Biographical details
- Born: December 8, 1891 Minneapolis, Minnesota, U.S.
- Died: January 10, 1973 (aged 81) Saint Paul, Minnesota, U.S.

Playing career

Football
- 1911–1913: Minnesota

Baseball
- 1912–1914: Minnesota
- 1915: Winnipeg Maroons
- 1915: Fargo-Moorhead Graingrowers
- 1916: Superior Red Sox

Basketball
- 1912–1915: Minnesota

Coaching career (HC unless noted)

Football
- 1919: St. Thomas (MN)

Baseball
- 1922: Minnesota

Head coaching record
- Overall: 3–2–1 (football) 6–11 (baseball)

= Bee Lawler =

American athlete and coach (1891–1973)

Lawrence Kelly "Bee" Lawler (December 8, 1891 – June 10, 1973) was an American football, basketball and baseball player and coach.

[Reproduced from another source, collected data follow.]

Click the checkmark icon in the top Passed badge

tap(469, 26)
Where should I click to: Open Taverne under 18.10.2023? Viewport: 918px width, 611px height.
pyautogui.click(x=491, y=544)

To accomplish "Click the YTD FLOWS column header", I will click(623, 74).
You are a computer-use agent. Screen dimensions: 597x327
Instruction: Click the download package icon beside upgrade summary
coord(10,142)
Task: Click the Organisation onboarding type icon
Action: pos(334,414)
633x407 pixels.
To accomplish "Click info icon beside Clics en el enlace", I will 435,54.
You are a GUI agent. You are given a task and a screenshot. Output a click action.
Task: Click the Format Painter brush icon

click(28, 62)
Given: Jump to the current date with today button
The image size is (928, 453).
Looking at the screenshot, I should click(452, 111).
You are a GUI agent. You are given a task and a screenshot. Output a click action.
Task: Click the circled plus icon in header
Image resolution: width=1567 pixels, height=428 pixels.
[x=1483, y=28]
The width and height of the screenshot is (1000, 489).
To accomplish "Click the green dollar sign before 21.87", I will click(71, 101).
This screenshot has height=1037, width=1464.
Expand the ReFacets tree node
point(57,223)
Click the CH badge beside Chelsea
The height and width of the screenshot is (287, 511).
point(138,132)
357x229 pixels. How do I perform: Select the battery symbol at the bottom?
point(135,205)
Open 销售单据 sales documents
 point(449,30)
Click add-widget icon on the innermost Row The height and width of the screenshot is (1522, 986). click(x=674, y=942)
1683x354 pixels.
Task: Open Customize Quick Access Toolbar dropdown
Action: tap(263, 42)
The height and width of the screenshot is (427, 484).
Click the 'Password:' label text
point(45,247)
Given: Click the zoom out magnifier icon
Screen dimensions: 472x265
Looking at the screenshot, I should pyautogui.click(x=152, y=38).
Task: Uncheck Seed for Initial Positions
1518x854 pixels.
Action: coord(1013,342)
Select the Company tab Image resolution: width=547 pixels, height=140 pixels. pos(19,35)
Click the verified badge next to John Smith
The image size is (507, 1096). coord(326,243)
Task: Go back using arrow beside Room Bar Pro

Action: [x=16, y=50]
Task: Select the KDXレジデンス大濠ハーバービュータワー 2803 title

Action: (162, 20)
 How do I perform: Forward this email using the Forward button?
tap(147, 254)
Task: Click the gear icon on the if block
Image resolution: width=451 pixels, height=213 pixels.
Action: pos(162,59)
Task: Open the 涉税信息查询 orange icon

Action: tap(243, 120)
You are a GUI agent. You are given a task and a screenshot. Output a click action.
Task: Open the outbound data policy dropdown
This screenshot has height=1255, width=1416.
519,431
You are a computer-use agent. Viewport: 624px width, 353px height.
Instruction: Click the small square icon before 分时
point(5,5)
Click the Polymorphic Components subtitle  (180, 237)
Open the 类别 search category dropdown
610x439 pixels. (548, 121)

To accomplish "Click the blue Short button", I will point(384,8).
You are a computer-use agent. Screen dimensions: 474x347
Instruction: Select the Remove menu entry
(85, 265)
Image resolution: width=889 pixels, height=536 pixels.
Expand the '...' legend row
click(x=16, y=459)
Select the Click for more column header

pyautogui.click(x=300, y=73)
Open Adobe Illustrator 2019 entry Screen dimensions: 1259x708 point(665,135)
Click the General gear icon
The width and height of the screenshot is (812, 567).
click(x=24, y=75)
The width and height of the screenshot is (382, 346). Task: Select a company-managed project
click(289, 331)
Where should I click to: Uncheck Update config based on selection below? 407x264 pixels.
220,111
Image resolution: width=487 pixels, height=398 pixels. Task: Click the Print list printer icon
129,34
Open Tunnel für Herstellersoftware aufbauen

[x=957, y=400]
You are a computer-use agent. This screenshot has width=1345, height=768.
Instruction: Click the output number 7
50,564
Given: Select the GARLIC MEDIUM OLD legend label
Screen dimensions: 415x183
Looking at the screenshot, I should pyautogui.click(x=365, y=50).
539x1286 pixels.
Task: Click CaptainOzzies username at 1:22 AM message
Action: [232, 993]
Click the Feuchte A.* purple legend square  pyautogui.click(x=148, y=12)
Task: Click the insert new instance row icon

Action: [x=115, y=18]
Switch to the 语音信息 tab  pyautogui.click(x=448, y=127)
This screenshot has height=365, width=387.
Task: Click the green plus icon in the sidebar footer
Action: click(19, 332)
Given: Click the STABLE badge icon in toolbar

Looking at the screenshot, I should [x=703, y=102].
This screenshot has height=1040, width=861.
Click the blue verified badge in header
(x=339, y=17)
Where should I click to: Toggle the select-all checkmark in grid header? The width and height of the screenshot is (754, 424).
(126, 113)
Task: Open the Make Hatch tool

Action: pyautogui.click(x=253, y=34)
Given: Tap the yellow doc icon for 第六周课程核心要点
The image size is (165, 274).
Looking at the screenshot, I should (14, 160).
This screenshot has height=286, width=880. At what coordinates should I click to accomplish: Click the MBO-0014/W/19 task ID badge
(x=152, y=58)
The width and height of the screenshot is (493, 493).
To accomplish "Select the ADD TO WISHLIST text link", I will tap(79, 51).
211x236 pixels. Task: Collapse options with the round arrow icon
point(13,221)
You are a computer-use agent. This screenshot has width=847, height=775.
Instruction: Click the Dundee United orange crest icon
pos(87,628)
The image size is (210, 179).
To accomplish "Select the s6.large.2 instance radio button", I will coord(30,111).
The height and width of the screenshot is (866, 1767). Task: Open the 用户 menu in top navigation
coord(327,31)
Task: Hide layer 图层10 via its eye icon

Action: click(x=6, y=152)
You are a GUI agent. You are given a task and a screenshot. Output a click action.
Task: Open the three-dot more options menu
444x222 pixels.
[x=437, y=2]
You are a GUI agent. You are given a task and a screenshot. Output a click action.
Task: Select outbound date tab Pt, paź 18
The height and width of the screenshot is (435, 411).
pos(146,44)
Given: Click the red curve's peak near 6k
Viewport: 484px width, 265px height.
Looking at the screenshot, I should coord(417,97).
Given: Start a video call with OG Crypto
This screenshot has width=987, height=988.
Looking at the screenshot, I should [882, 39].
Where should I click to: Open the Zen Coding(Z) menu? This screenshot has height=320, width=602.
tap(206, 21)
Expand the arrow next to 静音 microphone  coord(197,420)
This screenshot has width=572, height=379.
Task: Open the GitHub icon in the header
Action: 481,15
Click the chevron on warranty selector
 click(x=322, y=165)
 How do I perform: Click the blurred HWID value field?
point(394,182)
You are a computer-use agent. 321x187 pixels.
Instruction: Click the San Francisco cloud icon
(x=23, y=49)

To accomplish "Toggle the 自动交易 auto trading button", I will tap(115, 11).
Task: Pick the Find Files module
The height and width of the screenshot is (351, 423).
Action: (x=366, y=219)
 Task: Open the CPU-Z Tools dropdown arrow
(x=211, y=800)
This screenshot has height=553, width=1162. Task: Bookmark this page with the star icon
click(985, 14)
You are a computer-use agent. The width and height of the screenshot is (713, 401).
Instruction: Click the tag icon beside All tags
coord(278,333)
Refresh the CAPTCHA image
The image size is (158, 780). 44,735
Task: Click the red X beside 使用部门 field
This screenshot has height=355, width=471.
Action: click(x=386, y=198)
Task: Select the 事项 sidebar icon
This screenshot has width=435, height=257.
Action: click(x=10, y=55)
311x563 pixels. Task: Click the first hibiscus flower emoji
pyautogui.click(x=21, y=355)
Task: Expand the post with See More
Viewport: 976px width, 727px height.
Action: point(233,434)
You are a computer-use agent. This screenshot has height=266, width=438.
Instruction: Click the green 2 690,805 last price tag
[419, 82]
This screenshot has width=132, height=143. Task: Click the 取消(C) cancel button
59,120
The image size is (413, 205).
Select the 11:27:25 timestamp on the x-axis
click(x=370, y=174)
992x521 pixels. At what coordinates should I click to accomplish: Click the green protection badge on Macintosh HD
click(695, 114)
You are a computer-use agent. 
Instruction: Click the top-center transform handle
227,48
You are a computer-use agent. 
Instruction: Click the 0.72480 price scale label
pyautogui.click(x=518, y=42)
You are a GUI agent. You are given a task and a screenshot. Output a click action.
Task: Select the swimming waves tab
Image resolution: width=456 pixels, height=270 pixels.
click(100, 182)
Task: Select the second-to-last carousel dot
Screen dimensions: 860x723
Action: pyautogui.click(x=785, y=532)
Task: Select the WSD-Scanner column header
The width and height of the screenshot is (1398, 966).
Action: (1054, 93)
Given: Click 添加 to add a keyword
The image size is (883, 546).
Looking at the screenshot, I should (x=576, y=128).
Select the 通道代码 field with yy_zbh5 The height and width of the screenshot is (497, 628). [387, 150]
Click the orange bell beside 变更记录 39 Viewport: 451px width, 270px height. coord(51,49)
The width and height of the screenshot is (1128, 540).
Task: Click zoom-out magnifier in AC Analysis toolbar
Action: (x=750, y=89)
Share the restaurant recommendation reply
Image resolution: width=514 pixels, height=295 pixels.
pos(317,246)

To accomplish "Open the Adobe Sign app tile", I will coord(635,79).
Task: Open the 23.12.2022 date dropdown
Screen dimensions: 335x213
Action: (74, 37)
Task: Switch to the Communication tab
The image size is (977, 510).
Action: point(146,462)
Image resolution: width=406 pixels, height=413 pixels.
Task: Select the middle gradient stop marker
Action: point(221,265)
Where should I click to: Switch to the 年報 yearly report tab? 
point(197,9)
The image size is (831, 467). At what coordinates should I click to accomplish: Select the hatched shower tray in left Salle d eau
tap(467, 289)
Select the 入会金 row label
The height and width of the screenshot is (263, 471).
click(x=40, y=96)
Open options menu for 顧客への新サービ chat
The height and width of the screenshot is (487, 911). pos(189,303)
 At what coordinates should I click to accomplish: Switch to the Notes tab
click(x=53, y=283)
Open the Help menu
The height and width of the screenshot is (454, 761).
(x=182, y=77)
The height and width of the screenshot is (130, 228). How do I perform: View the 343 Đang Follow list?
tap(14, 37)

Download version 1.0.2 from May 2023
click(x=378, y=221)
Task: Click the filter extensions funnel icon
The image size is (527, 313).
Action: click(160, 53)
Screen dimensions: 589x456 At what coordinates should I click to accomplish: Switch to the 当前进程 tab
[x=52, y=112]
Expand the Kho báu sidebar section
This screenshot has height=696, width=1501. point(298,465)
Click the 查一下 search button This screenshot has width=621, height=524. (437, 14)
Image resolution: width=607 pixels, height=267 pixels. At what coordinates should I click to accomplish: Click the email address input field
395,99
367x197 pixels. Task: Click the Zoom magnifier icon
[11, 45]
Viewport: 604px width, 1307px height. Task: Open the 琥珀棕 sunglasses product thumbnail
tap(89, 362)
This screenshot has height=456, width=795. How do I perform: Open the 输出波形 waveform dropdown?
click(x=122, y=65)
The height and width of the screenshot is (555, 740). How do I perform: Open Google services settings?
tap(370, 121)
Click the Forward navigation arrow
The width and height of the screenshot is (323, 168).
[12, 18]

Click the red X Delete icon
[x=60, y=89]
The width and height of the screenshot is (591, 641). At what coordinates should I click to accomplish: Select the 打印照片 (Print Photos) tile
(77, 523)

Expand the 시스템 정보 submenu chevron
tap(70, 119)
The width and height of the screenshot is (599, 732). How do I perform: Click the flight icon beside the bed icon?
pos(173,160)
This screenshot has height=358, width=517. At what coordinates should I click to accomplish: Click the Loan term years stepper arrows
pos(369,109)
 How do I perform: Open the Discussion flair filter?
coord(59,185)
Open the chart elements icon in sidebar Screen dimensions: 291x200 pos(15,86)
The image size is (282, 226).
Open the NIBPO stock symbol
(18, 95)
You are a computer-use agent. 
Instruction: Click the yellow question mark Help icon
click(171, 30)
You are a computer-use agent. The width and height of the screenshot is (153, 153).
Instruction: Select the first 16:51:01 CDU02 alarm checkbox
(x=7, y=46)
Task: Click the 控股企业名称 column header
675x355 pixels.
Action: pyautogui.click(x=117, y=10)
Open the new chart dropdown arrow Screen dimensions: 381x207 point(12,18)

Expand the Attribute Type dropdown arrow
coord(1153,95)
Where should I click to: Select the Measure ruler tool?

He played college football at the University of Minnesota in Minneapolis from 1911 to 1913, where he was also a baseball and basketball player.

Lawler was named captain of the Minnesota Golden Gophers men's basketball team in 1915. He later served as the head football coach at University of St. Thomas in Saint Paul, Minnesota in 1919 and as the head baseball coach at Minnesota in 1922.